Fix generation of selection merges (#449)

Fixes #448

* Refactor structured order computation into a new file
* updates deps
* Modify SPIRVProducer pass to figure out merge and continues at the
start of the pass
  * this is based on traversing in structured order
  * do not generate selection merges if one side of the branch is a loop
  continue or merge
* add a new test

diff --git a/lib/SPIRVProducerPass.cpp b/lib/SPIRVProducerPass.cpp
index 33a5c7c..7bb2b56 100644
--- a/lib/SPIRVProducerPass.cpp
+++ b/lib/SPIRVProducerPass.cpp
@@ -52,6 +52,7 @@
 
 #include "ArgKind.h"
 #include "Builtins.h"
+#include "ComputeStructuredOrder.h"
 #include "ConstantEmitter.h"
 #include "Constants.h"
 #include "DescriptorCounter.h"
@@ -373,6 +374,9 @@
   // Populate UBO remapped type maps.
   void PopulateUBOTypeMaps(Module &module);
 
+  // Populate the merge and continue block maps.
+  void PopulateStructuredCFGMaps(Module &module);
+
   // Wrapped methods of DataLayout accessors.
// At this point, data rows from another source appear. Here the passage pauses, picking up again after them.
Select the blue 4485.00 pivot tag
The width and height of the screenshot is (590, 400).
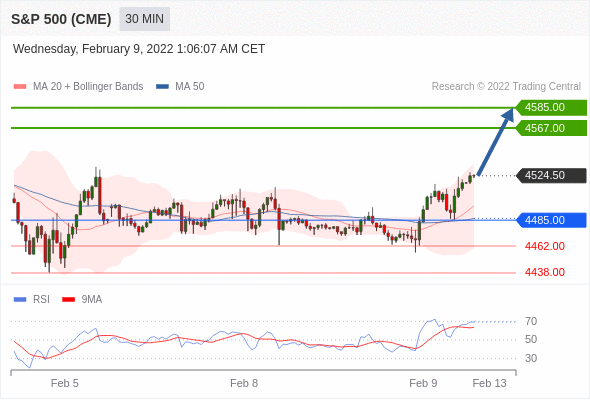tap(551, 220)
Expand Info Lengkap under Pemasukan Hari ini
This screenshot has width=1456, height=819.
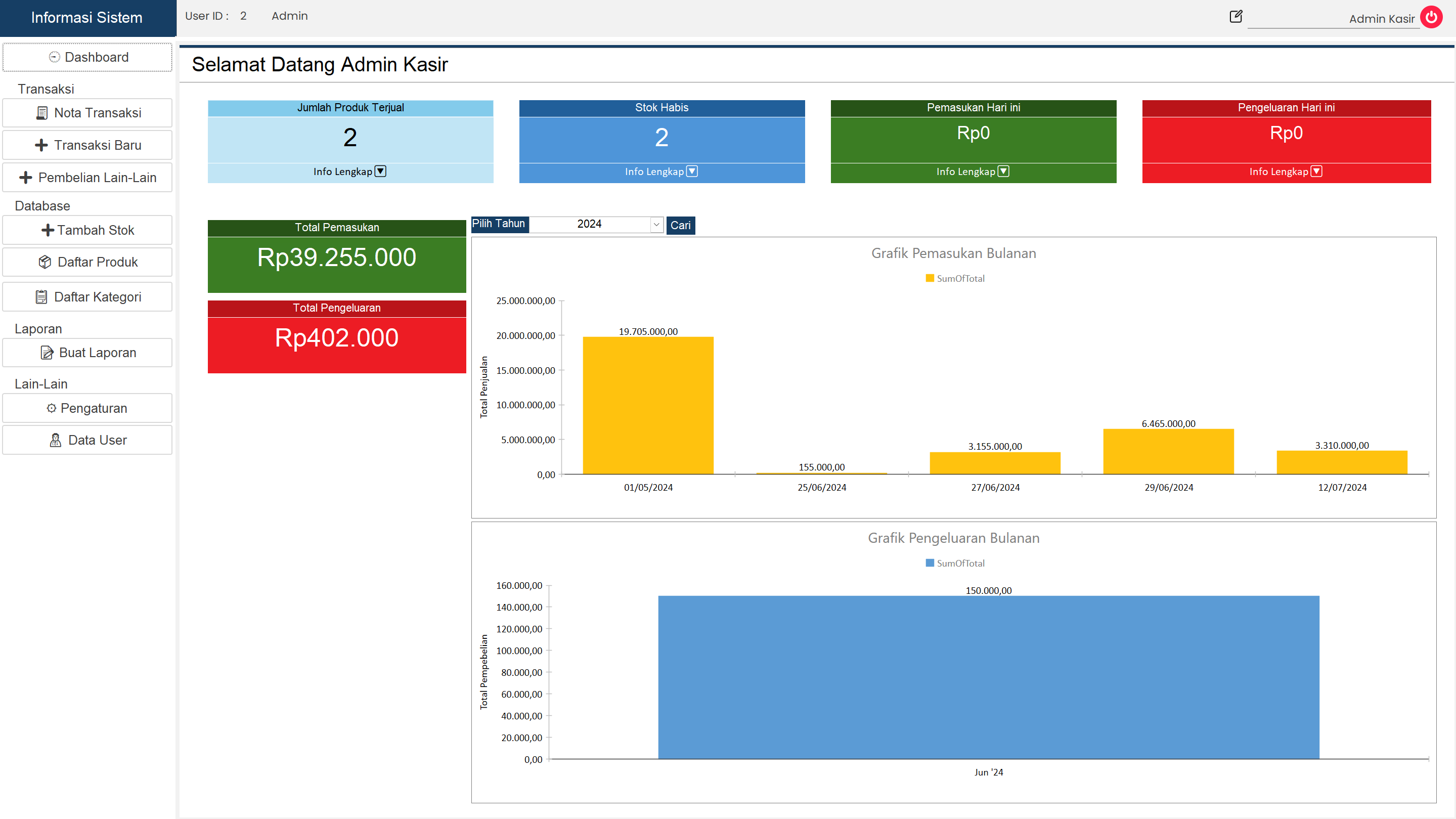tap(1003, 171)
If |type| was remapped for UBOs,
   // uses the internal map, otherwise it falls back on the data layout.
   uint64_t GetTypeSizeInBits(Type *type, const DataLayout &DL);
@@ -545,6 +549,11 @@
   // A mapping from a remapped type to its real sizes.
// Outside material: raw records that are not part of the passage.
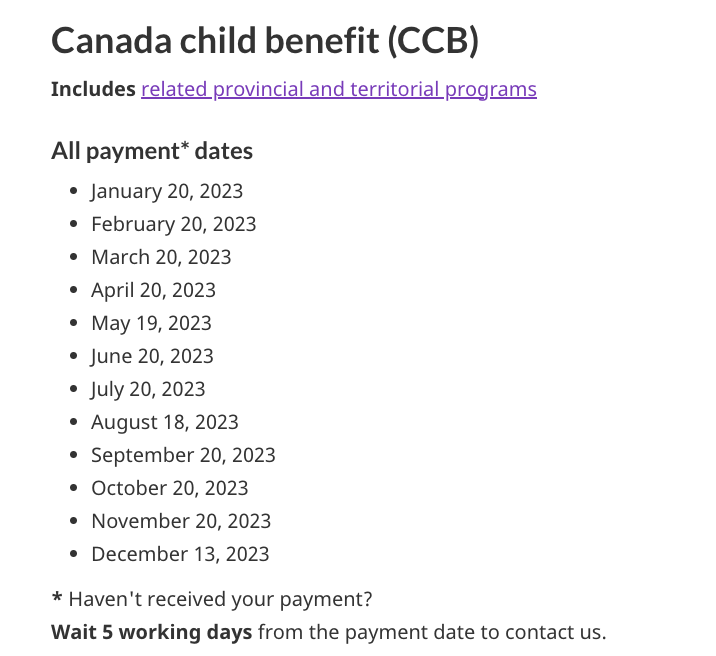Click the bullet beside January 20, 2023
Image resolution: width=716 pixels, height=656 pixels.
[74, 191]
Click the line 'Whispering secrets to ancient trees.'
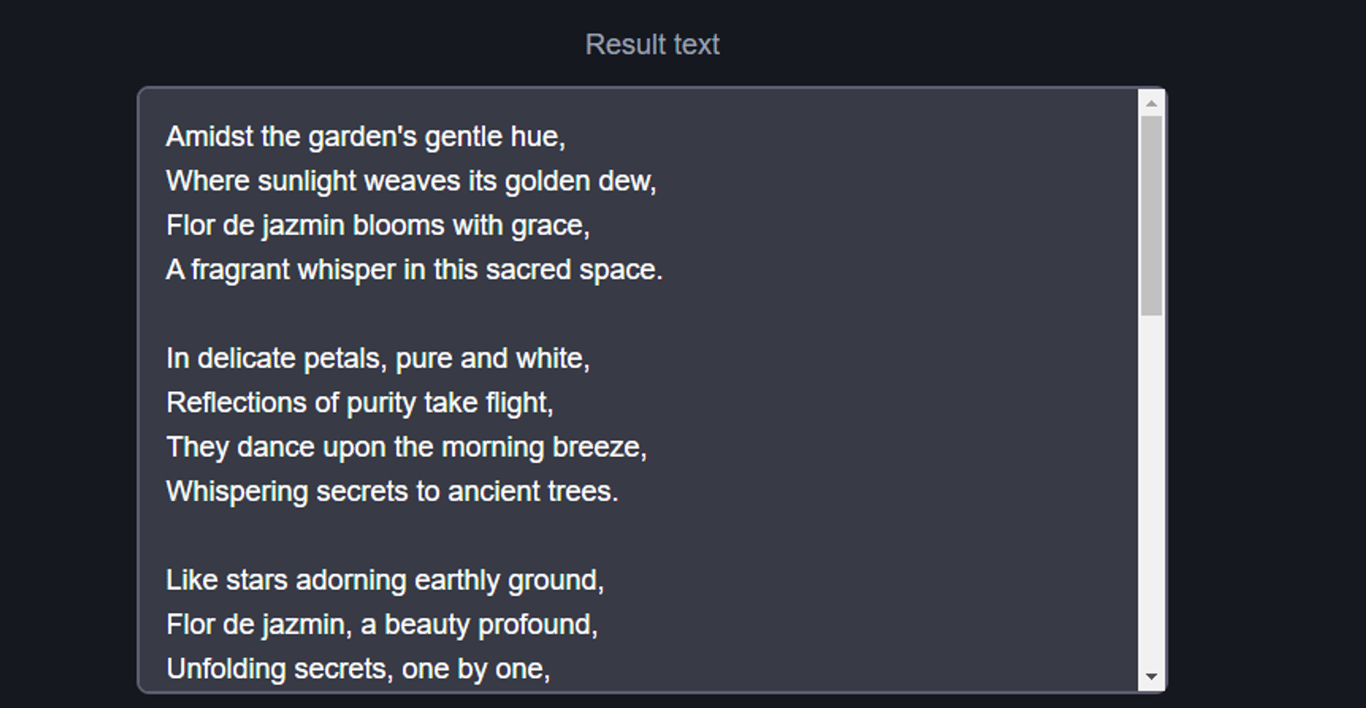The image size is (1366, 708). tap(392, 491)
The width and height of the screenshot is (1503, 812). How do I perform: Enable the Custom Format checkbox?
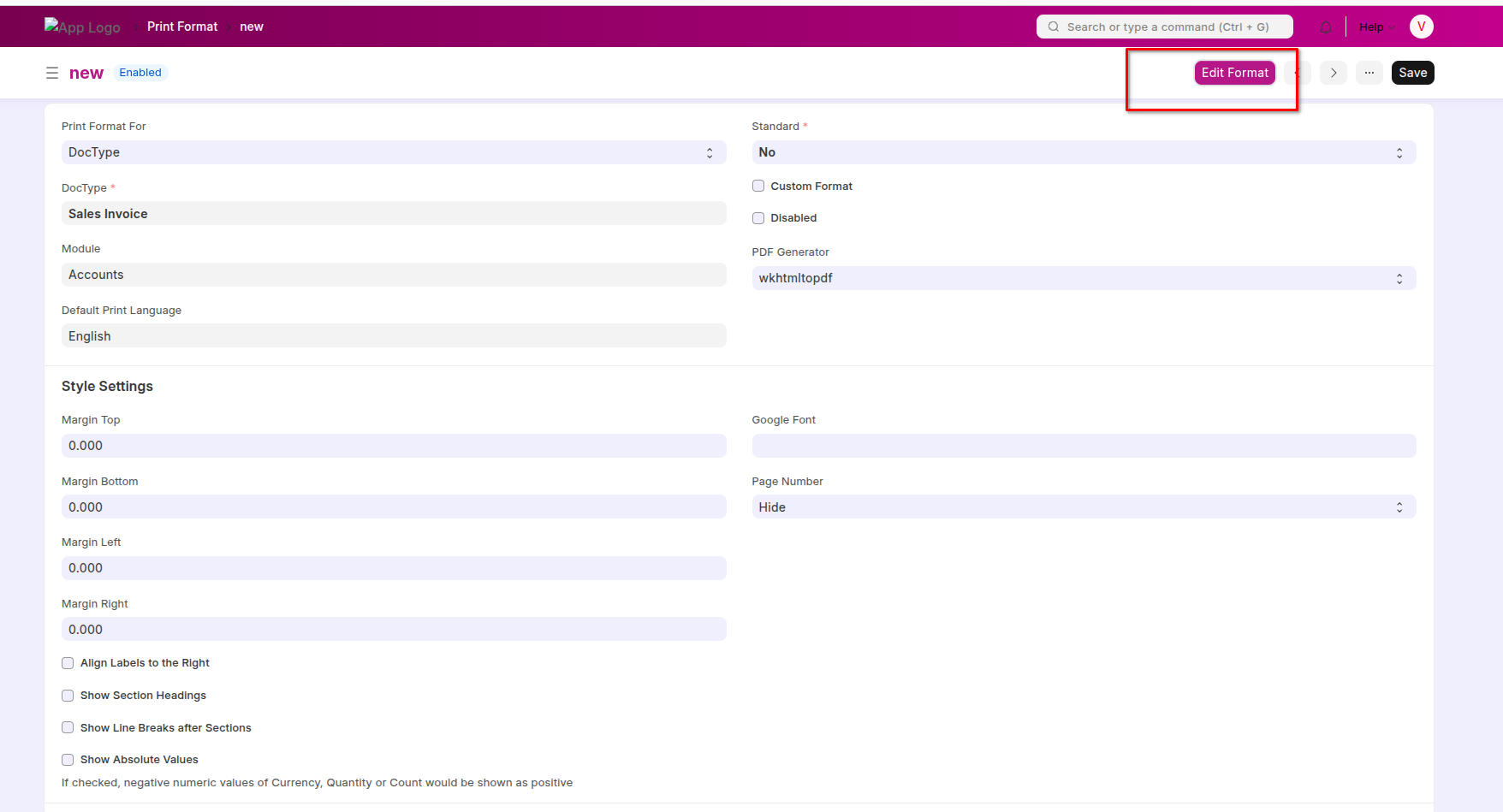tap(758, 186)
   DenseMap<Type *, std::tuple<uint64_t, uint64_t, uint64_t>>
       RemappedUBOTypeSizes;
+
+  // Maps basic block to its merge block.
+  DenseMap<BasicBlock *, BasicBlock *> MergeBlocks;
+  // Maps basic block to its continue block.
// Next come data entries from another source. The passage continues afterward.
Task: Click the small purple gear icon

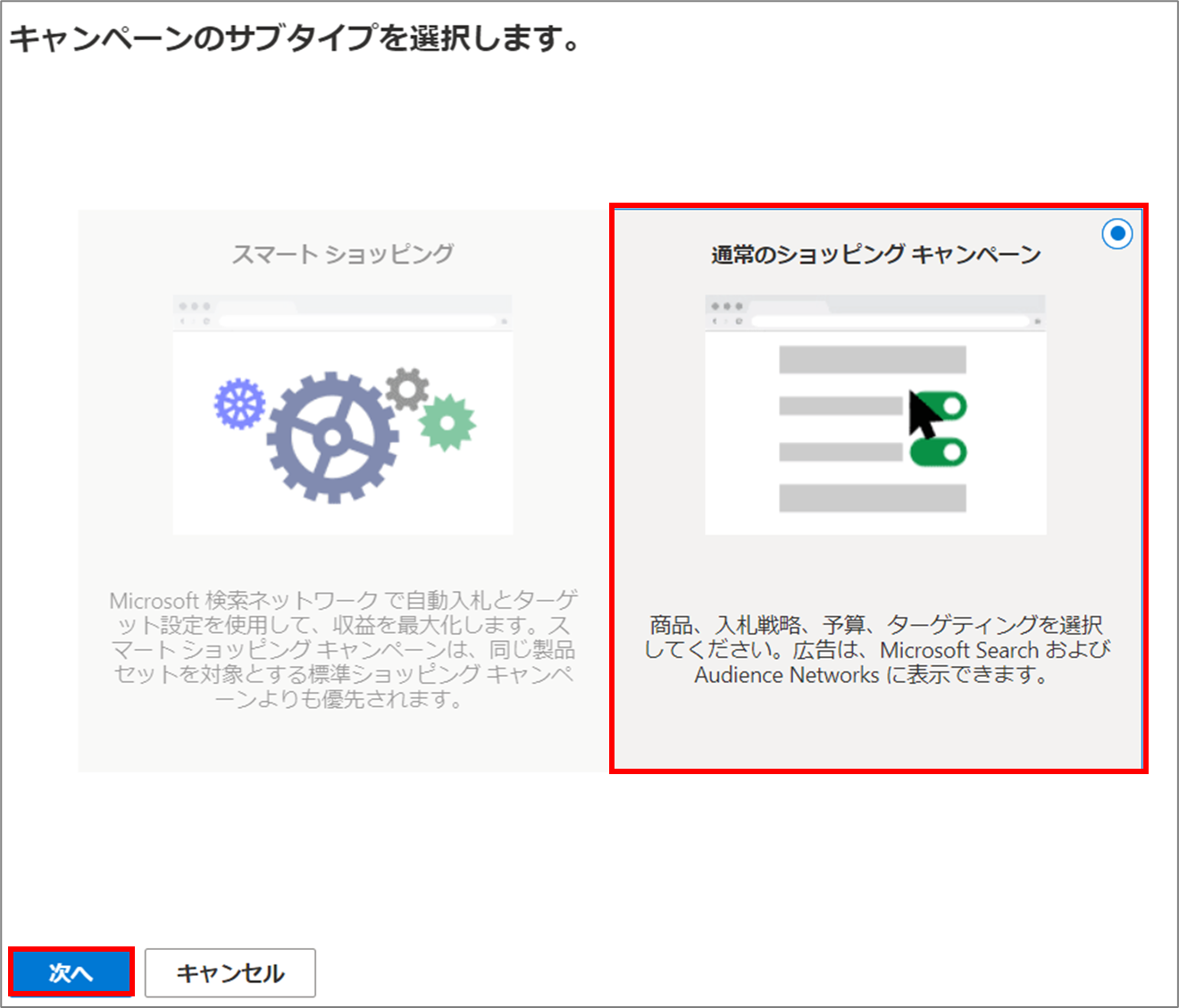Action: pos(239,404)
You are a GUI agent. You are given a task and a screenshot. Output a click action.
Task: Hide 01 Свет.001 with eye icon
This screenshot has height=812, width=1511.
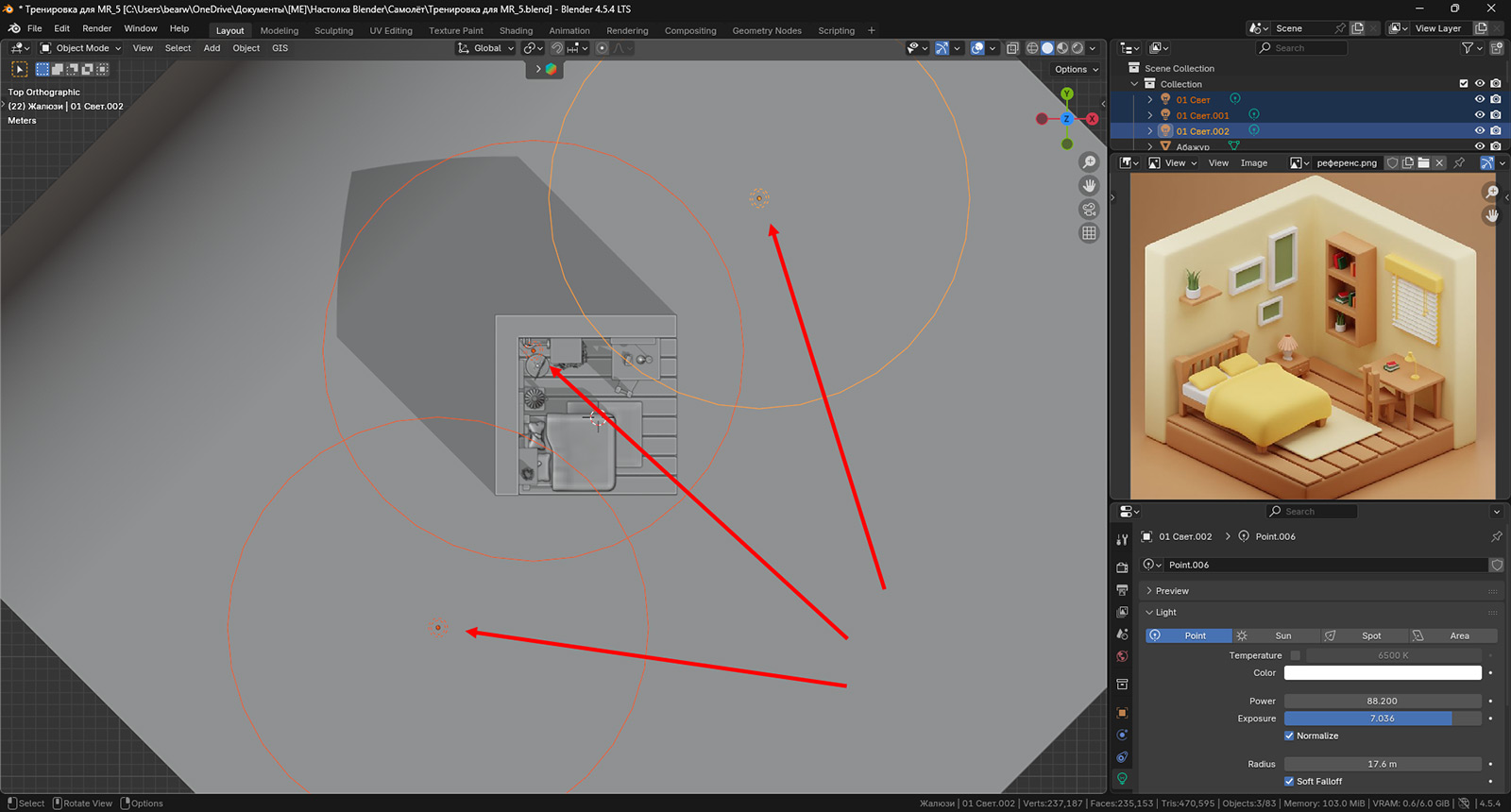(x=1480, y=115)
+  DenseMap<BasicBlock *, BasicBlock *> ContinueBlocks;
 };
 
 char SPIRVProducerPass::ID;
@@ -566,6 +575,7 @@
   binaryOut = outputCInitList ? &binaryTempOut : &out;
 
   PopulateUBOTypeMaps(module);
+  PopulateStructuredCFGMaps(module);
 
   // SPIR-V always begins with its header information
   outputHeader();
@@ -4761,52 +4771,9 @@
     }
 
     if (BranchInst *Br = dyn_cast<BranchInst>(Inst)) {
-      // Check whether basic block, which has this branch instruction, is loop
-      // header or not. If it is loop header, generate OpLoopMerge and
-      // OpBranchConditional.
-      Function *Func = Br->getParent()->getParent();
-      DominatorTree &DT =
-          getAnalysis<DominatorTreeWrapperPass>(*Func).getDomTree();
-      const LoopInfo &LI =
-          getAnalysis<LoopInfoWrapperPass>(*Func).getLoopInfo();
-
+      // Check whether this branch needs to be preceeded by merge instruction.
       BasicBlock *BrBB = Br->getParent();
-      Loop *L = LI.getLoopFor(BrBB);
-      if (LI.isLoopHeader(BrBB)) {
-        Value *ContinueBB = nullptr;
-        Value *MergeBB = nullptr;
-
-        MergeBB = L->getExitBlock();
-        if (!MergeBB) {
-          // StructurizeCFG pass converts CFG into triangle shape and the cfg
-          // has regions with single entry/exit. As a result, loop should not
-          // have multiple exits.
-          llvm_unreachable("Loop has multiple exits???");
-        }
-
-        if (L->isLoopLatch(BrBB)) {
-          ContinueBB = BrBB;
-        } else {
-          // From SPIR-V spec 2.11, Continue Target must dominate that back-edge
-          // block.
-          BasicBlock *Header = L->getHeader();
-          BasicBlock *Latch = L->getLoopLatch();
-          for (BasicBlock *BB : L->blocks()) {
-            if (BB == Header) {
-              continue;
-            }
-
-            // Check whether block dominates block with back-edge.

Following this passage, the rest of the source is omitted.